The use of shotguns to hunt waterfowl in South Fork bays and marshes will begin this coming weekend and continue through the end of January, the Town Trustees in Southampton and East Hampton warned new year-round residents this week.
With more residents in the area this fall than in a typical off-season, the Trustees in both towns are warning new full-time residents not to be startled by the sound of gun shots over local waters.
“The concern is that there are a lot of people out here now that normally do not live here year-round and that a lot of people may not realize that we are still a rural area and that duck hunting has been a valued tradition here for centuries,” Southampton Town Trustee President Eric Shultz said. “We want to assure the new residents that hunting is extremely well regulated by the Trustees and that the sites are carefully selected to not pose any danger to the public.”
Most hunting takes place from floating wooden shelters known as “blinds,” which are covered with native marsh grasses and anchored in local creeks, bays and ponds.
The Town Trustees in Southampton and East Hampton control the bottomlands in all bays and harbors in the two towns and regulate where hunters may anchor hunting blinds or boats.

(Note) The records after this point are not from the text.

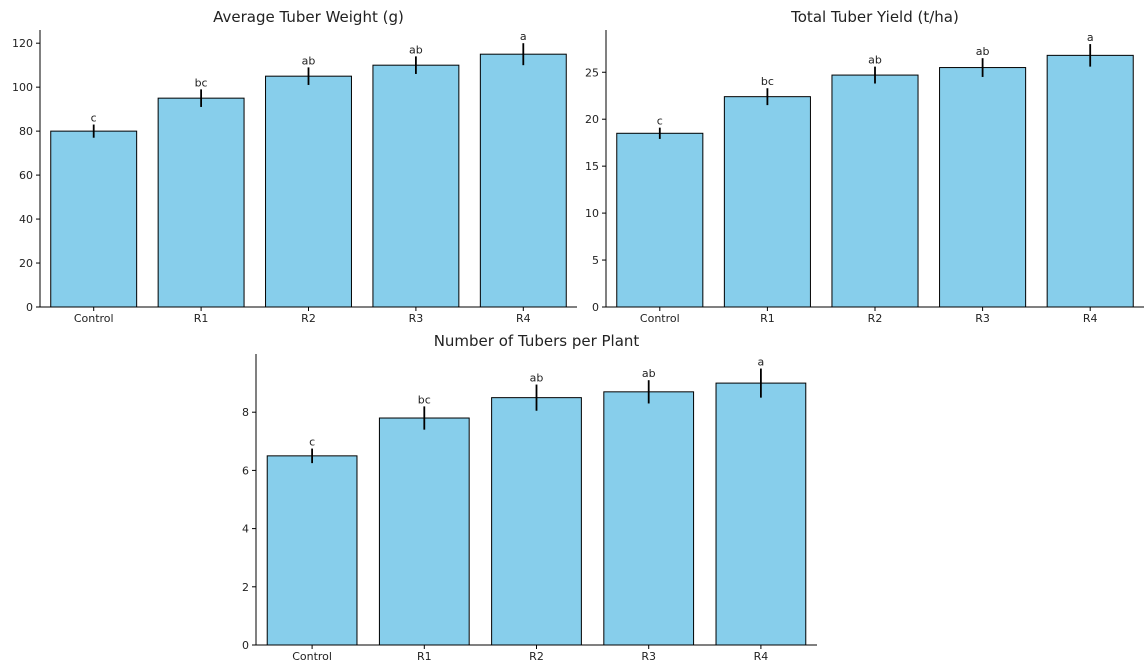 Image resolution: width=1144 pixels, height=662 pixels. I want to click on chart-title: Total Tuber Yield (t/ha), so click(874, 17).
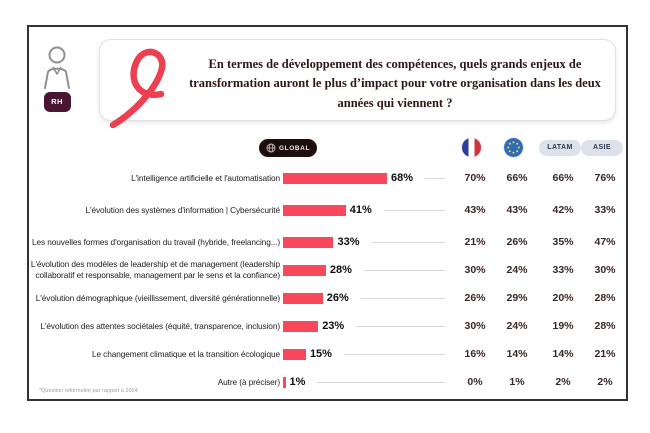 The width and height of the screenshot is (650, 433). I want to click on latam-value: 14%, so click(563, 354).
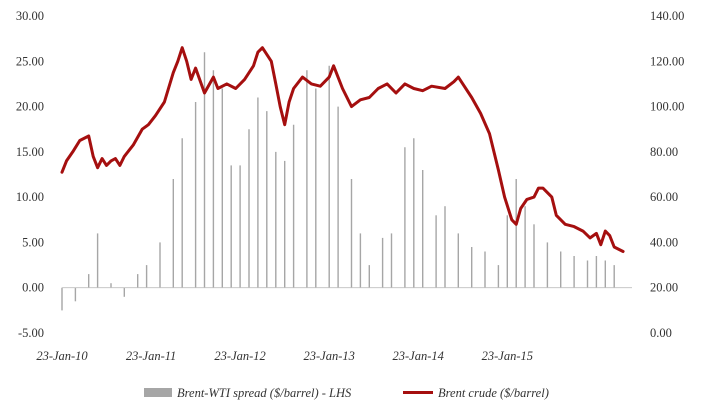 This screenshot has width=702, height=416. What do you see at coordinates (30, 174) in the screenshot?
I see `left-axis-ticks: -5.00 0.00 5.00 10.00 15.00 20.00 25.00 30.00` at bounding box center [30, 174].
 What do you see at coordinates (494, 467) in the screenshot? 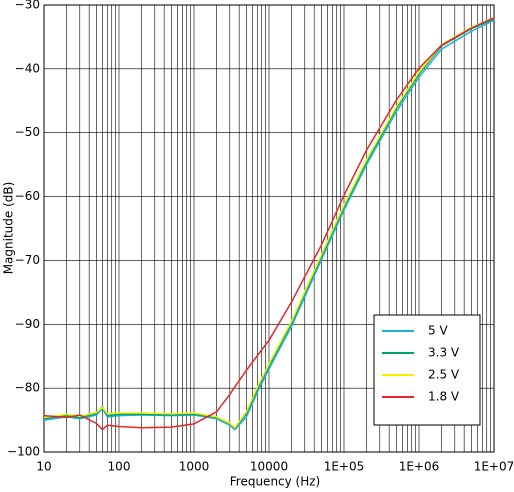
I see `x-tick-label: 1E+07` at bounding box center [494, 467].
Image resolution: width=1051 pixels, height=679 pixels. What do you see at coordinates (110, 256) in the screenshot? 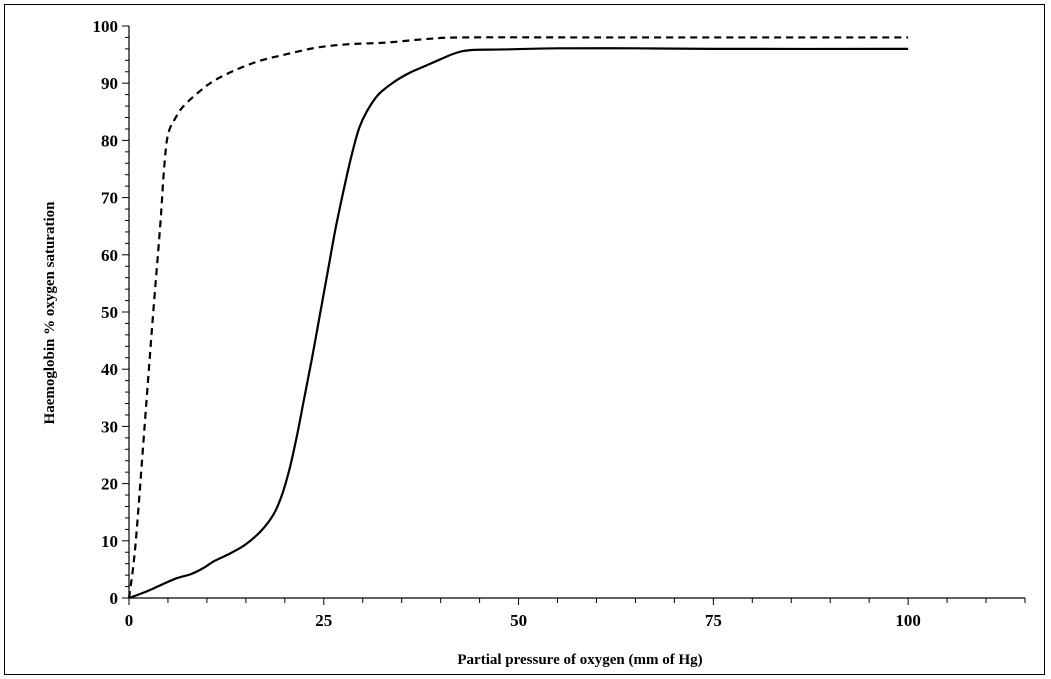
I see `y-tick-label: 60` at bounding box center [110, 256].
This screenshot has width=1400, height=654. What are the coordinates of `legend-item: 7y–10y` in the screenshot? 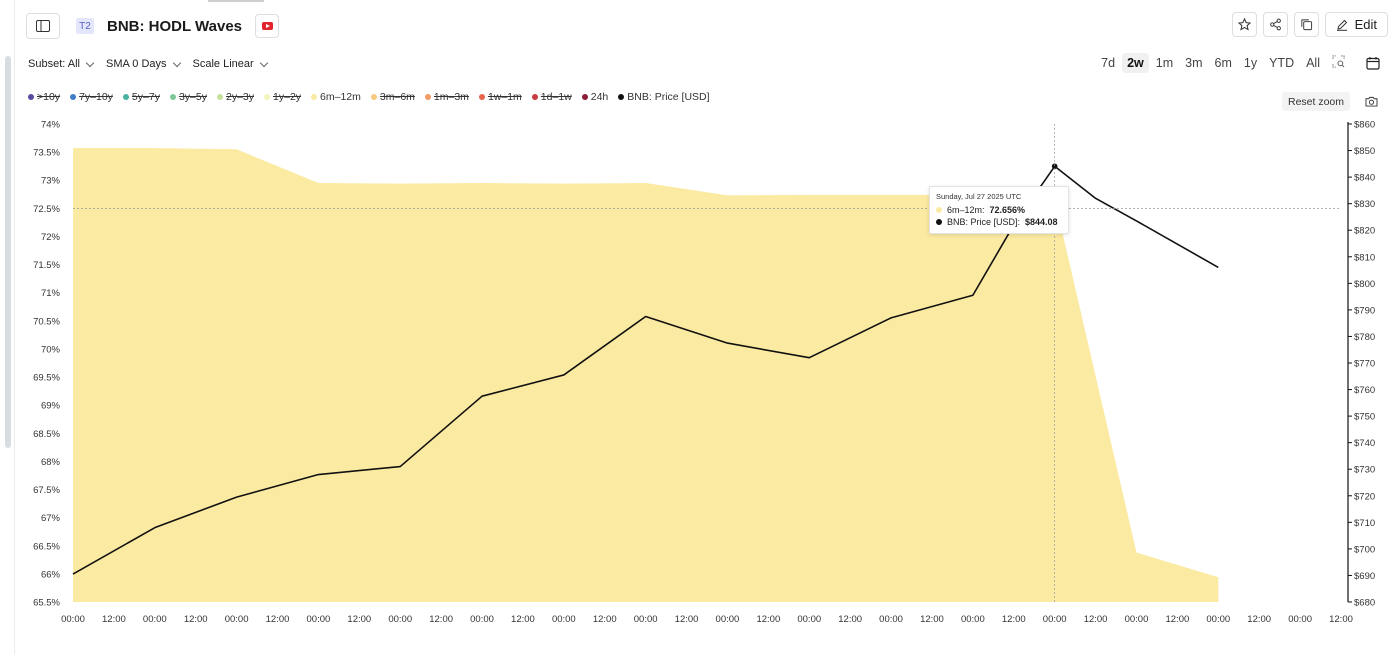 It's located at (92, 97).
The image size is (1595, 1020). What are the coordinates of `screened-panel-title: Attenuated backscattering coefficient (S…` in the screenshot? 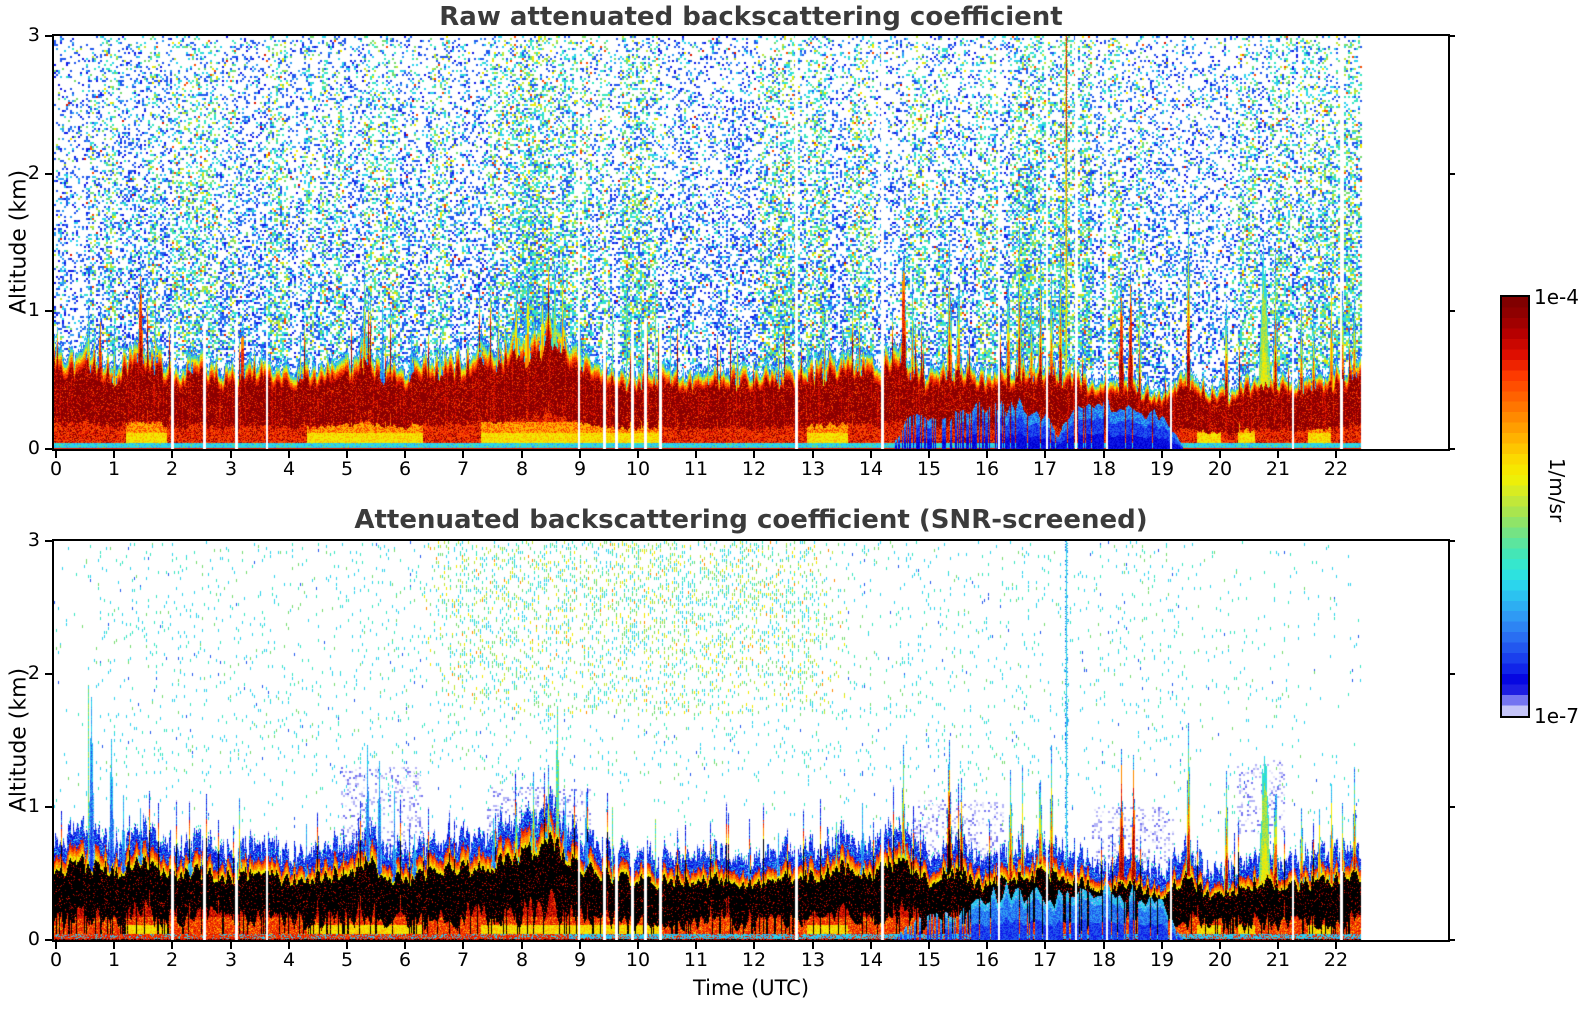 It's located at (751, 520).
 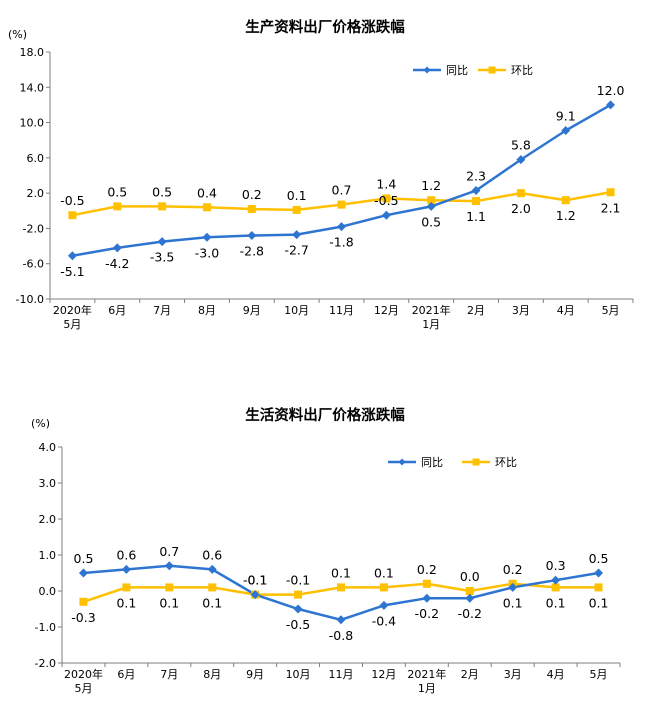 What do you see at coordinates (48, 556) in the screenshot?
I see `y-tick-label: 1.0` at bounding box center [48, 556].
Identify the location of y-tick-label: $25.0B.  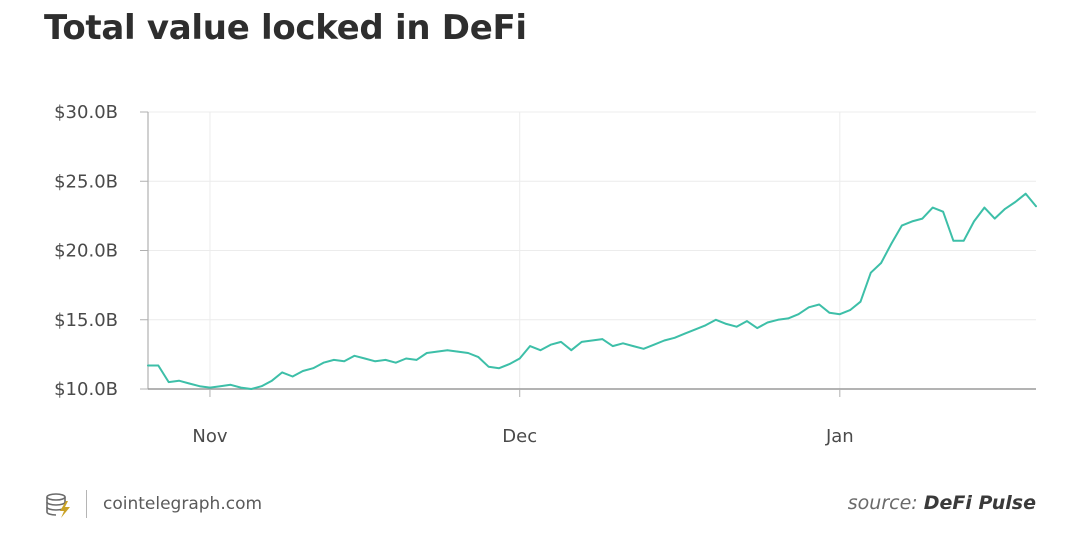
(86, 182).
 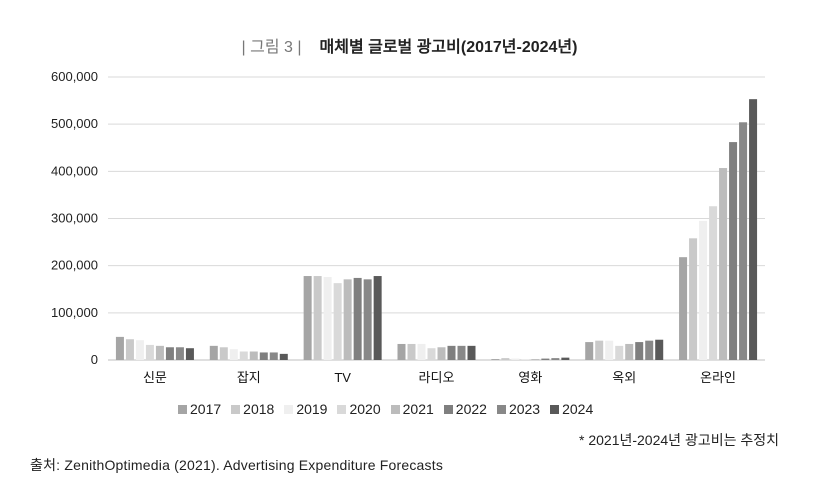 I want to click on x-tick-label: 라디오, so click(x=437, y=378).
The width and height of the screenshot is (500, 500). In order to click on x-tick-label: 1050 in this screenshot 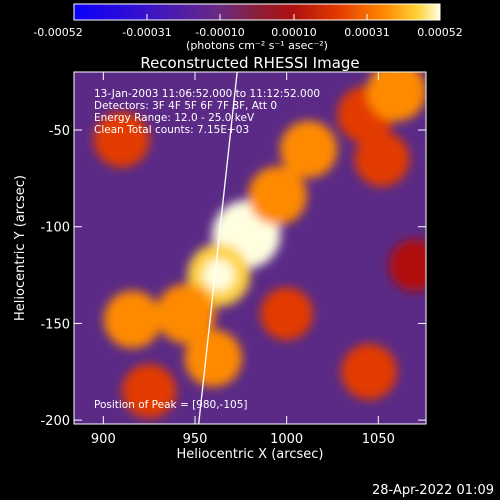, I will do `click(378, 440)`.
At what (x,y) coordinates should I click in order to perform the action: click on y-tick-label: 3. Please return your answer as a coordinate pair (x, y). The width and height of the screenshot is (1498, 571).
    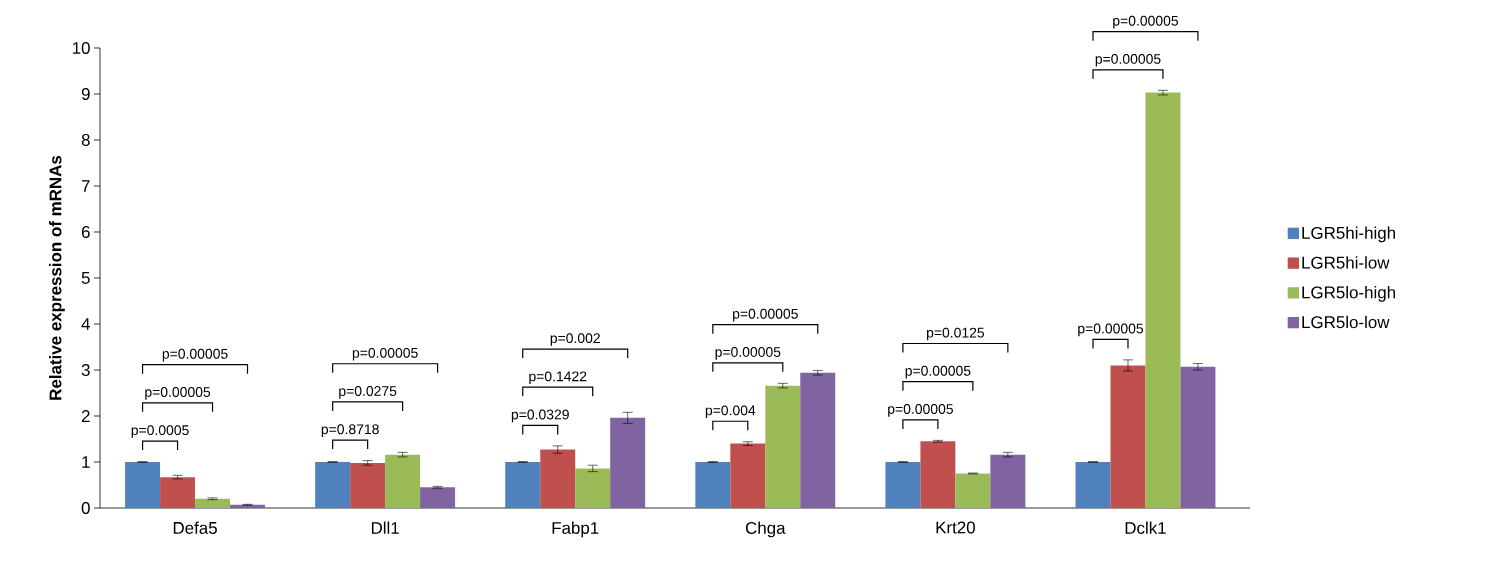
    Looking at the image, I should click on (86, 370).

The Southampton Town Trustees and Southampton Town Bay Constables boast the largest managed waterfowl hunting program in the state, with 276 registered blinds or concealed boat locations. East Hampton has about 65 registered hunting locations, not counting those in Lake Montauk.
All hunting locations in both towns must be registered by their owner each year and are monitored for safety, distance from homes and roadways and for proper use. There is no limitation on a floating blind being adjacent to homes or public roadways as long as any shots fired are aimed out over the water. Field blinds or pits must be at least 500 feet from the neareast house or road.
The New York State Department of Environmental Conservation sets other waterfowling rules regarding when hunting may take place, bag limits and the species of ducks and geese that may be targeted.
This coming weekend, November 7-8, is a special early hunting window during which only young hunters, ages 12-15, may shoot in the company of unarmed adults. Next weekend, November 14-15, will be another limited access hunting window for veterans and active military personnel. The traditional waterfowl season for all hunters will begin this year on November 21 and run through November 29, when it will close for two weeks before re-opening on December 12 and running through the end of January.
On all hunting days, shooting may begin one half-hour before sunrise (sunrise is 6:31 a.m. this Saturday, November 7, so shooting may begin at 6:01 a.m.) and must cease at sunset each day.
All waterfowl hunters must have taken an 8-hour hunting and gun safety course given by certified instructors and must purchase an annual New York State small game hunting license.
“We fully expect to be fielding more calls related to hunting this year just because of the presence of more second homeowners,” East Hampton Town Trustee James Grimes said. “We are already getting some calls from homeowners who suddenly have discovered they have a duck blind behind their house. I always make a point of explaining to people who call that hunting has a long history in this community and share with them all the information about how get a hunting license. Sometimes people’ minds change.”